#### Required tasks:
A. List every group of scientists named in the passage on Gestalt psychology, worded as the passage words them.
B. Extend the passage on Gestalt psychology, picking up right after its final sentence.

As to the initial vagueness of Concepts in
a new field, I should like to add an historical
remark. When the concept of energy was first
introduced in physics, it was far from king
a clear concept. For decades, its meaning
could not be sharply distinguished from that
of the term "force." And what did
the physicists do? They worked and worked
on it, until at last it did become perfectly
clear. There is no other way of dealing with
new, and therefore not yet perfect, concepts.
Hence, if we refuse to study the phenomenal
scene, because, here, few concepts are so
far entirely clear, we thereby decide that
this scene will never be investigated --
at least not by us, the psychologists.
Now, I had better return to Gestalt psychology.
Let me try to show you how Gestalt psychology
tends to work today by discussing, a more
specific issue, an issue on which scores
of American psychologists have worked for
years. We shall thus be enabled to compare
the way in which they approach this issue
with the Gestalt psychologists' approach.

#### Material provided:

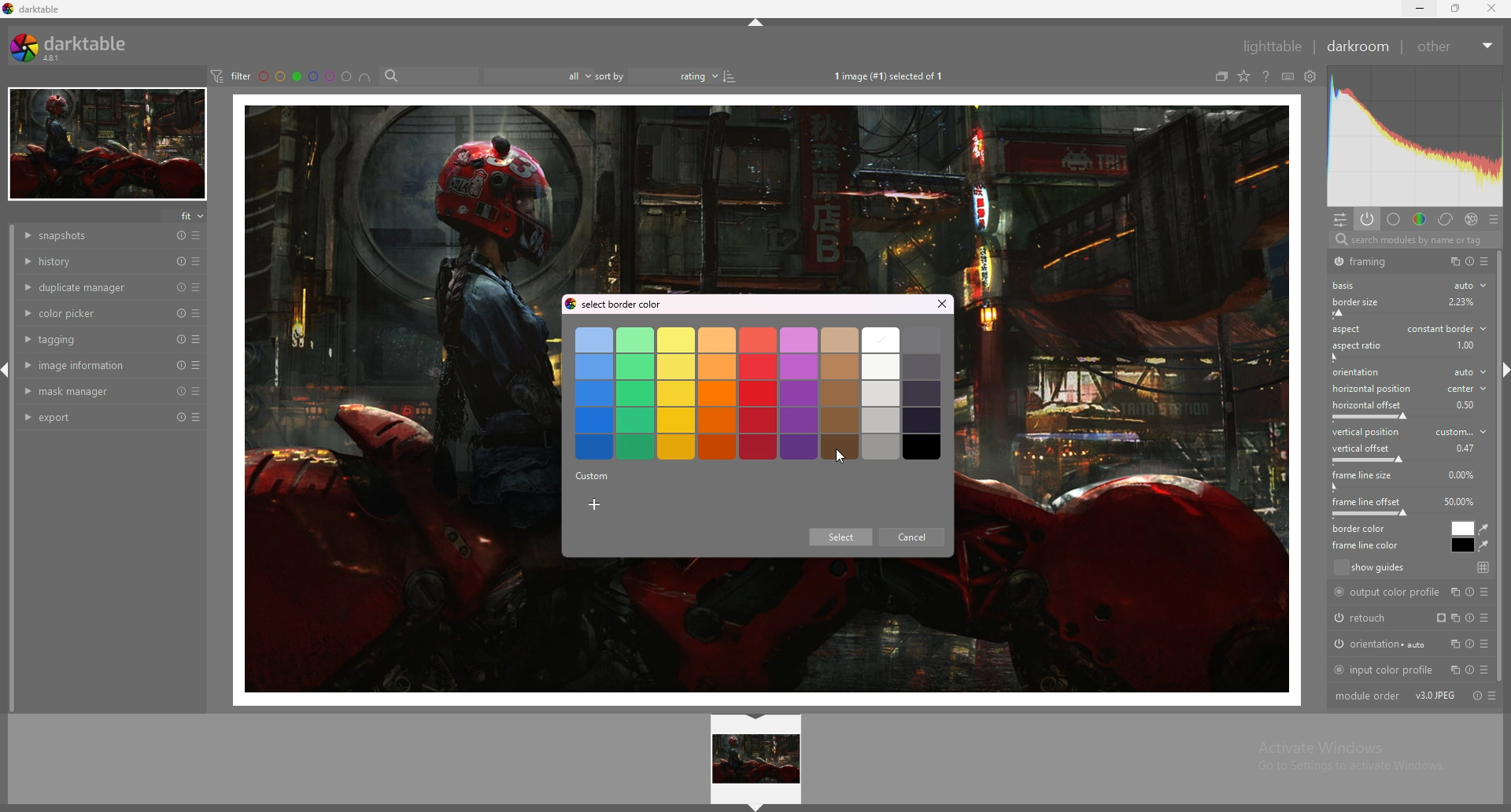 This screenshot has width=1511, height=812. What do you see at coordinates (1243, 76) in the screenshot?
I see `change type of overlays shown` at bounding box center [1243, 76].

#### Outputs by task:
A.
physicists
psychologists
American psychologists
Gestalt psychologists

B.
The issue in question refers to the concepts
of conditioning and motivation. One school
seems to regard conditioning as almost the
process with which the psychologist has to
deal. In a famous book with the general title
Principles of Behavior, the late Clark Hull,
then the most influential member of the school,
actually dealt with little else -- although
he often used other terms. He felt that even
such facts as thinking, insight, intentions,
striving, and value would eventually be explained
by a consistent investigation of the various
forms of conditioning. We are all familiar
with the basic concepts of his theory. Hence
I will say only a few words about it. When
conditions in an animal's tissue deviate
from an optimal level, a state of need is
said to exist in this tissue. Such needs
produce, or simply are, drives -- which means
that they tend to cause actions in the nervous
system, some more or less prescribed by inherited
neural connections, others of a more random
nature. Drives are also called motivations.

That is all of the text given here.